La táctica del software gratis: cero publicidad y transcripciones infinitas

En concreto, lo que han puesto sobre la mesa para frenar esa fuga de clientes es un nivel sin coste que permite grabar y transcribir un número infinito de reuniones. Los usuarios no tienen un tope de minutos mensuales. Además, puedes usar su aplicación nativa para el móvil o el Apple Watch, hacerle consultas directas a la transcripción mediante IA y conectarlo fluidamente con entornos de trabajo como Slack o Linear. Ni un solo céntimo de entrada.

Pero claro, la letra pequeña es que el historial de esas reuniones solo se guarda durante 30 días. Si necesitas consultar qué dijo exactamente tu cliente en aquella call de hace dos meses, te tocará pasar por caja. Granola, uno de sus competidores más directos, aplicó exactamente la misma jugada hace unos meses. Limitar la memoria a largo plazo parece ser el nuevo estándar infalible del software freemium.

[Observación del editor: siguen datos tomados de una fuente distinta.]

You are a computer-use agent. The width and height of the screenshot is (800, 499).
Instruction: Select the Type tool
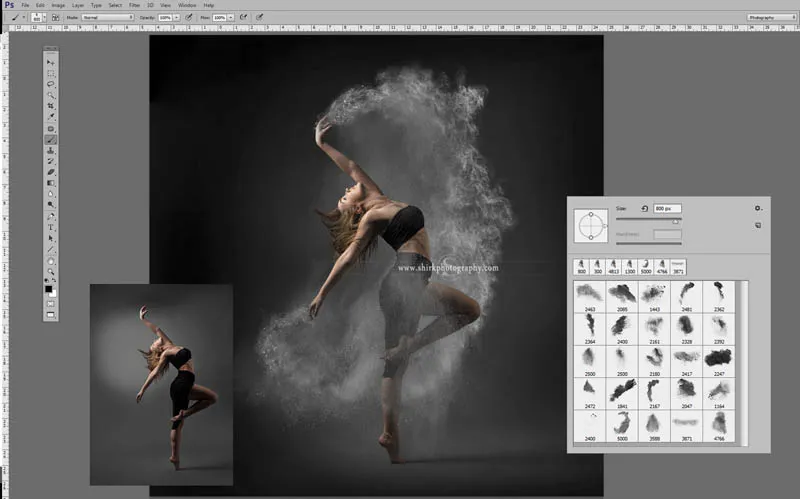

Por si fuera poco, han abaratado considerablemente el precio de entrada para los que decidan dar el salto. Antes de este movimiento estratégico, la versión de pago partía de los 20,83 dólares al mes. Ahora, si pasas por el aro de la facturación anual, la cuota base arranca en 15 dólares mensuales. Esto desbloquea el codiciado historial infinito, integraciones premium y un acceso total a su API y al estándar MCP (Model Context Protocol). Un gancho perfecto para desarrolladores.

Rentabilidad pura frente a la burbuja del hype

Si miramos los números, la gestión financiera de la compañía rompe por completo el molde del ecosistema actual de start-ups. Levantaron apenas 2,5 millones de dólares en financiación en 2024. Cualquier analista pensaría que ya están quemando esa caja a ritmo vertiginoso para sobrevivir, pero la realidad es que aseguran ser totalmente rentables desde ese mismo año. Y eso lo cambia todo.

Y es que facturar más de un millón de dólares anuales por empleado es una métrica asombrosa, al alcance de muy pocos gigantes del software as a service. Con un equipo minúsculo de ocho guerreros tecleando código, le roban cuota de mercado a corporaciones que les multiplican por diez en tamaño y por cien en capital inversor. Básicamente, hacen muchísimo más ruido con muchísimo menos dinero.

A ello se le suma un enfoque casi anárquico hacia la adquisición de usuarios. Haghani lo ha dejado muy claro: la empresa no invierte absolutamente nada en anuncios de Google o Meta. Para ellos, el coste de los servidores necesarios para mantener a flote este nuevo plan gratuito es, literalmente, su presupuesto de marketing. Confían ciegamente en que la visibilidad orgánica de ver su bot en una reunión atraiga a más personas. Y parece que no se equivocan.

Como era de esperar, los grandes fondos de capital riesgo están llamando a su puerta con cheques en blanco, pero no los quieren. Los fundadores sostienen que no ven obstáculos en su senda de crecimiento, por lo que no necesitan inflar sus cuentas bancarias artificialmente.

Solo aceptarían capital externo si se topan con un problema técnico que únicamente el dinero masivo pudiera resolver. Veremos si la competencia responde a este órdago o si este David tecnológico sigue devorando a los Goliats de la industria a base de rentabilidad extrema.